== What the task asks ==
Would you copy only the lines below, from the one containing "Given: Open the 历史 tab" through the very last one, leaving the pictures out?

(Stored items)
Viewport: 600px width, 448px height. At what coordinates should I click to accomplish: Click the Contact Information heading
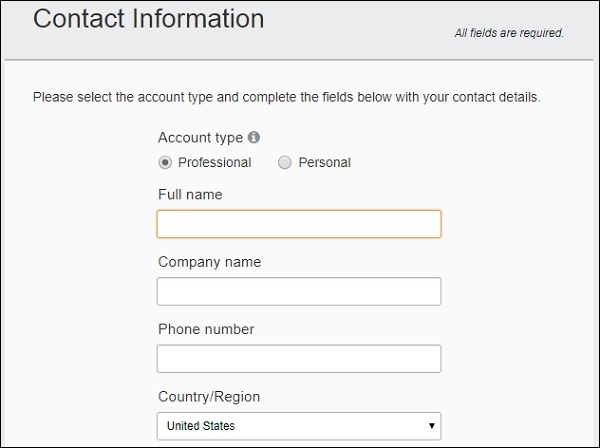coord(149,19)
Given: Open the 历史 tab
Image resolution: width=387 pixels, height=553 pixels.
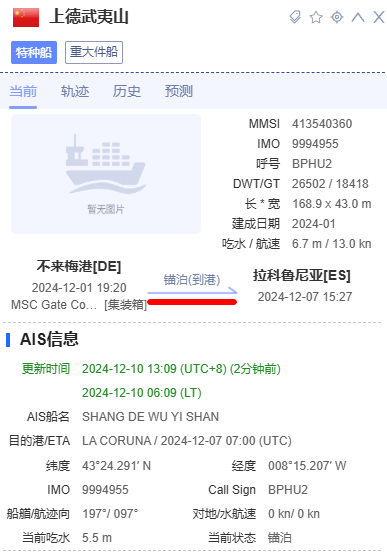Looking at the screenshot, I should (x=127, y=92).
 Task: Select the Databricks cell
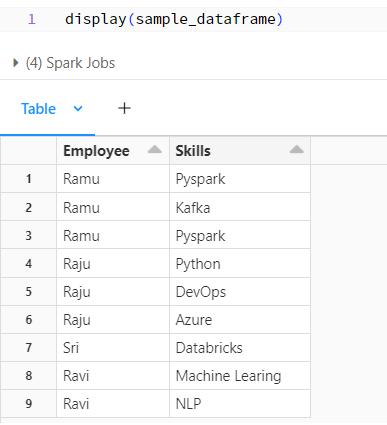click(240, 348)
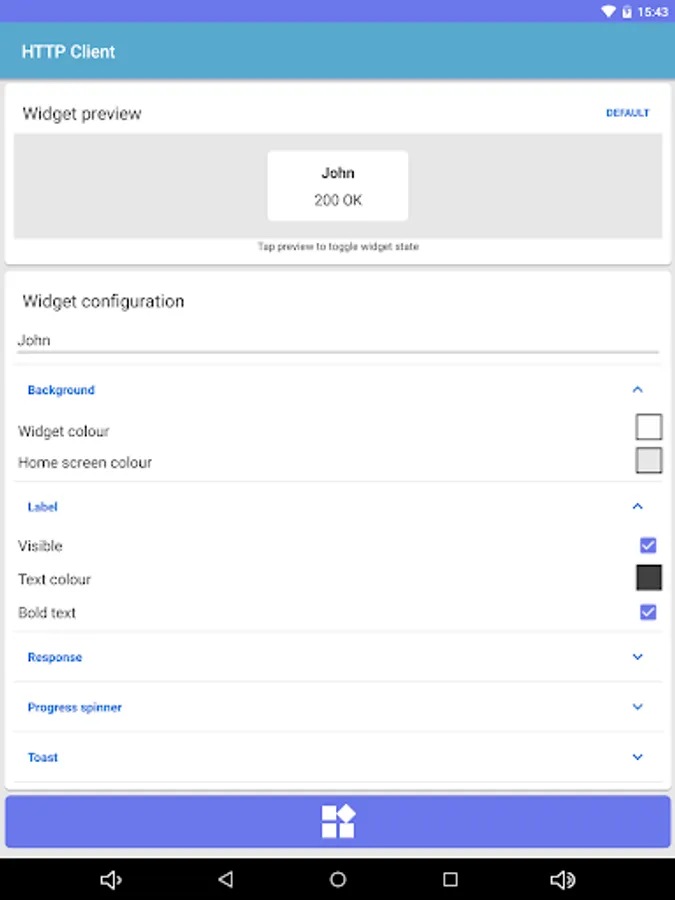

== Exercise response ==
Given: Open the 历史 tab
Image resolution: width=387 pixels, height=553 pixels.
Looking at the screenshot, I should (x=127, y=92).
 Task: Select the Databricks cell
click(240, 348)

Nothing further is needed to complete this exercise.